In your particular case, you are immediately calling http.get() in a tight loop and your code (nothing to do with promises) is launching a zillion http.get() operations at once. Those will get fired as fast as the underlying transport can do them (likely subject to connection limits).
If you want them to be launched serially or in batches of say 10 at a time, then you have to code it that way yourself. Promises have nothing to do with that.
You could use promises to help you code them to launch serially or in batches, but it would take extra of your code to do that either way to make that happen.
The Async library is specifically built for running things in parallel, but with a maximum number in flight at any given time because this is a common scheme where you either have connection limits on your end or you don't want to overwhelm the receiving server. You may be interested in the parallelLimit option which lets you run a number of async operations in parallel, but with a maximum number in flight at any given time.
I would do it like this
Personally, I'm not a big fan of Promises. I think the API is extremely verbose and the resulting code is very hard to read. The method defined below results in very flat code and it's much easier to immediately understand what's going on. At least imo.
Here's a little thing I created for an answer to this question
// void asyncForEach(Array arr, Function iterator, Function callback)
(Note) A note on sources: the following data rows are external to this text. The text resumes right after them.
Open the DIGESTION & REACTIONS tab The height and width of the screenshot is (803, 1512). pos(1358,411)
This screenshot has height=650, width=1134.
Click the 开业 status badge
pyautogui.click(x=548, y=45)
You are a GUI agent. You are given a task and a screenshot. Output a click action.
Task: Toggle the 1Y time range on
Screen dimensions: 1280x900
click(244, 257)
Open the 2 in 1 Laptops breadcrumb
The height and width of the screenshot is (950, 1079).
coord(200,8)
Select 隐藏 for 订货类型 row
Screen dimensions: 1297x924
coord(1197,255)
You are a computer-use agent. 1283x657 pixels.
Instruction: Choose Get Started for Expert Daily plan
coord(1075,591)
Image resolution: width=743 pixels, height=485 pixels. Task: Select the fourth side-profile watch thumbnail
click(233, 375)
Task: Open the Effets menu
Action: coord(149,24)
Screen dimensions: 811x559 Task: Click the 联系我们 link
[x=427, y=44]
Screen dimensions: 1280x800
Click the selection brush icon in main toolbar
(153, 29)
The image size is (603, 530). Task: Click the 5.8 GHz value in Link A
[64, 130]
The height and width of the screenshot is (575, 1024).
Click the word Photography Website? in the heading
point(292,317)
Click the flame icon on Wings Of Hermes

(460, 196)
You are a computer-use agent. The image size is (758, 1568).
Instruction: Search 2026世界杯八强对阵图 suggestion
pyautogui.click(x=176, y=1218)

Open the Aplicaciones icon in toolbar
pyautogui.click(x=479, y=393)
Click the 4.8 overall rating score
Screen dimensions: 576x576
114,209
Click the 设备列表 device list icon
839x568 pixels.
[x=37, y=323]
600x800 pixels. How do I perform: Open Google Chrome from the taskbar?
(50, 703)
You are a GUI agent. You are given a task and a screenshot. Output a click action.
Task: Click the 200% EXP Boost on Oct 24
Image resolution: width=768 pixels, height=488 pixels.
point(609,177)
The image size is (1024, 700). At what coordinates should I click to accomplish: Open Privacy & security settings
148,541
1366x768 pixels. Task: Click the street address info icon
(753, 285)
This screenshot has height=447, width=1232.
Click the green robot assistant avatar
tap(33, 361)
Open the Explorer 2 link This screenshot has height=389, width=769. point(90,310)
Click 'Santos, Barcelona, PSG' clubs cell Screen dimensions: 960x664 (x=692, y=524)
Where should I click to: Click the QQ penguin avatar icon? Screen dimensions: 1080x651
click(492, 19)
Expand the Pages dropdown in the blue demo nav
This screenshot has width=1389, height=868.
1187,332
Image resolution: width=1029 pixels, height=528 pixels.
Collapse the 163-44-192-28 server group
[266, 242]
// * iterator(item, done) - done can be called with an err to shortcut to callback
// * callback(done) - done recieves error if an iterator sent one
function asyncForEach(arr, iterator, callback) {
// create a cloned queue of arr
var queue = arr.slice(0);
// create a recursive iterator
function next(err) {
// if there's an error, bubble to callback
if (err) return callback(err);
// if the queue is empty, call the callback with no error
if (queue.length === 0) return callback(null);
// call the callback with our task
// we pass `next` here so the task can let us know when to move on to the next task
iterator(queue.shift(), next);
}
// start the loop;
next();
}
You can use it like this
var urls = [
"http://example.com/cat",
"http://example.com/hat",
"http://example.com/wat"
];
function eachUrl(url, done){
http.get(url, function(res) {
// do something with res
done();
}).on("error", function(err) {
done(err);
});
}
function urlsDone(err) {
if (err) throw err;
console.log("done getting all urls");
}
asyncForEach(urls, eachUrl, urlsDone);
Benefits of this
no external dependencies or beta apis
reusable on any array you want to perform async tasks on
non-blocking, just as you've come to expect with node
could be easily adapted for parallel processing
by writing your own utility, you better understand how this kind of thing works
If you just want to grab a module to help you, look into async and the async.eachSeries method.
First, a clarification: A promise does represent the future result of a computation, nothing else. It does not represent the task or computation itself, which means it cannot be "called" or "fired".
Your script does create all those thousands of promises immediately, and each of those creations does call http.get immediately. I would suspect that the http library (or something it depends on) has a connection pool with a limit of how many requests to make in parallel, and defers the rest implicitly.
Promise.all does not do any "processing" - it's not responsible for starting the tasks and resolving the passed promises. It only listens to them and checks whether they all are ready, and returns a promise for that eventual result.